Dit is een absurd en moralistisch sprookje over de waarde van geld. Het gaat over meneer Ping en meneer Utopie. De ene leeft voor geld, de andere voor dromen. Ze wonen beiden in het bos, maar ze kennen elkaar niet. Ze zijn ook elkaars tegenpolen. Meneer Ping heeft een duizendpoot in dienst, maakt alles van geld en haat mensen. Meneer Utopie is een vriendelijk man die zijn dromen in potjes bewaart.
Op een dag begint meneer Ping zelfs geld te eten. Hier krijgt hij energie van, maar wat later wordt hij misselijk en spuwt hij al het geld weer uit. Hieruit groeien geldbomen.
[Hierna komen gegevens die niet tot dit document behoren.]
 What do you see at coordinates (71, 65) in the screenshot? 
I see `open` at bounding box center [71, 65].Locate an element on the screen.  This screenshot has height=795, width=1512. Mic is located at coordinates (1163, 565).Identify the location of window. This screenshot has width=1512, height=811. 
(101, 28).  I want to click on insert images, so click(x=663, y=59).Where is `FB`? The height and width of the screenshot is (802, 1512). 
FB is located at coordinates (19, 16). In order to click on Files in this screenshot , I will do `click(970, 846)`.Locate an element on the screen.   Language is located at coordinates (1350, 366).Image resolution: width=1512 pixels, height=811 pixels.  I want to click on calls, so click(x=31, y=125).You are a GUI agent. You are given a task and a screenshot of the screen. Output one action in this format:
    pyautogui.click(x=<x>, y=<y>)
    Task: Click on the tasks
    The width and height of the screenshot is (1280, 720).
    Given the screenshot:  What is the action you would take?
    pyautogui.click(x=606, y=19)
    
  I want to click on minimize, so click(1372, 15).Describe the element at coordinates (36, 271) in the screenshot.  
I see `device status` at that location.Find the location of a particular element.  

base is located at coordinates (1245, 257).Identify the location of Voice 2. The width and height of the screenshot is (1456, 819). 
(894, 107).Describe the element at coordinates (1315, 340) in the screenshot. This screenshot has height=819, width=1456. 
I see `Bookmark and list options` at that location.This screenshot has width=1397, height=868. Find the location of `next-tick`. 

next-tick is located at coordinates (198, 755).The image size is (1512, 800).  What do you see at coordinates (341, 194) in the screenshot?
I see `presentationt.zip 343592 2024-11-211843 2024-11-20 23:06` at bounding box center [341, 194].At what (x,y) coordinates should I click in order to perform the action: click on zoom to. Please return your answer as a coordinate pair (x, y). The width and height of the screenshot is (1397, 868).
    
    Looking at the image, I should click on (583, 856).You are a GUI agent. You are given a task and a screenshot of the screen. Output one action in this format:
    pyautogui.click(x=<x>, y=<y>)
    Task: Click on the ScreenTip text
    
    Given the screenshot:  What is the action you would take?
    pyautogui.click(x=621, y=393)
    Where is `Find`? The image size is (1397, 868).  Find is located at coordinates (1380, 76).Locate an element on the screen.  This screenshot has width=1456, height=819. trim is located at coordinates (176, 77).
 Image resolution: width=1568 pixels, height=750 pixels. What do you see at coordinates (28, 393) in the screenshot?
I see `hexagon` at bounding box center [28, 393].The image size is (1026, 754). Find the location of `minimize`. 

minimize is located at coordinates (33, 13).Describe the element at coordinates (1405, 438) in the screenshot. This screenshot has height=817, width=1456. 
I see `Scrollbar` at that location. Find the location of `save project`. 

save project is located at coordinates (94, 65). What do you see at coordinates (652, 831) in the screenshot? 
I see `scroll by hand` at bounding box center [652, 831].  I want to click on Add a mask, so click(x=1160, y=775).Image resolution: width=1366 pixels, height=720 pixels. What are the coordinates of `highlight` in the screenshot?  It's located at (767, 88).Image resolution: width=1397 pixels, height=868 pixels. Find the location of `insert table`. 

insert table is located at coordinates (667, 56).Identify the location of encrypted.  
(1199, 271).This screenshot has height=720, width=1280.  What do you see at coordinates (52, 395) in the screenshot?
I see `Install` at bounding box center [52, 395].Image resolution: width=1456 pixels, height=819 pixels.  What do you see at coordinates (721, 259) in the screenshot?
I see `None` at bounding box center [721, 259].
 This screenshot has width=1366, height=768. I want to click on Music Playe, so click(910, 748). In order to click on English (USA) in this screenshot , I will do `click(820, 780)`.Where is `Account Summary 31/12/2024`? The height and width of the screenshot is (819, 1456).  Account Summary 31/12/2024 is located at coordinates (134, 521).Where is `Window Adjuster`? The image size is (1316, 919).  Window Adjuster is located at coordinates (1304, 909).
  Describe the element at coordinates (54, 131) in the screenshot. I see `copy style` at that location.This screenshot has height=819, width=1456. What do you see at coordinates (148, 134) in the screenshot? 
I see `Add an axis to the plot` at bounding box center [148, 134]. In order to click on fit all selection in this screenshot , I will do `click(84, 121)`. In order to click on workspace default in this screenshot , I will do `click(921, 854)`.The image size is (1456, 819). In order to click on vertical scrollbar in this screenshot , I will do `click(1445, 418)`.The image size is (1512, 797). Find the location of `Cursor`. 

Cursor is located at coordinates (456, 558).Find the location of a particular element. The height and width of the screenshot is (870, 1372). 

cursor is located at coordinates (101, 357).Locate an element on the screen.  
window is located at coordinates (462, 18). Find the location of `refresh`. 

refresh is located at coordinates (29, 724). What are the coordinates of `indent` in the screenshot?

Wanneer meneer Utopie zo’n boompje vindt, kan hij enkele van zijn dromen in vervulling laten gaan. Zo gaat hij een optreden geven, ontmoet hij de liefde van zijn leven en opent hij een school voor duizendpoten. Wanneer meneer Ping de duizendpoten echter leert dat geld lekker is, worden de geldbomen al snel opgegeten. Ze zijn weg nog voor meneer Ping of meneer Utopie ze kunnen vinden.
Maar dan ontmoeten ze Dadara. Dadara is een man die biljetten van oneindig, droombiljetten en liefdesbiljetten verkoopt. Als zowel meneer Ping en meneer Utopie hun laatste geld inwisselen, dan is volgens Dadara geld niks meer waard en kunnen ze alles kopen wat belangrijk is. Dat zijn dingen die geen geld kosten, de onbetaalbare dingen.
De Exchanghibition Bank uit het boek bestaat in het echt ook: Dadara treedt vanaf 2010 op als directeur van dit rondreizende wisselkantoor dat opduikt op culturele plekken in Nederland.
Een verhaal met een mooie boodschap, maar je vraagt je af welk kind dit lang uitgesponnen verhaal (140 pagina's!) tot het eind zal willen beluisteren, laat staan zelf lezen. Het boek is erg kleurrijk en druk vormgegeven. Zo zijn er pagina’s in verschillende achtergrondkleuren, een krullerig lettertype en tekeningen die erg aan de hippiebeweging doen denken. Een beetje meer soberheid, in tekst en tekeningen, had een krachtiger verhaal opgeleverd.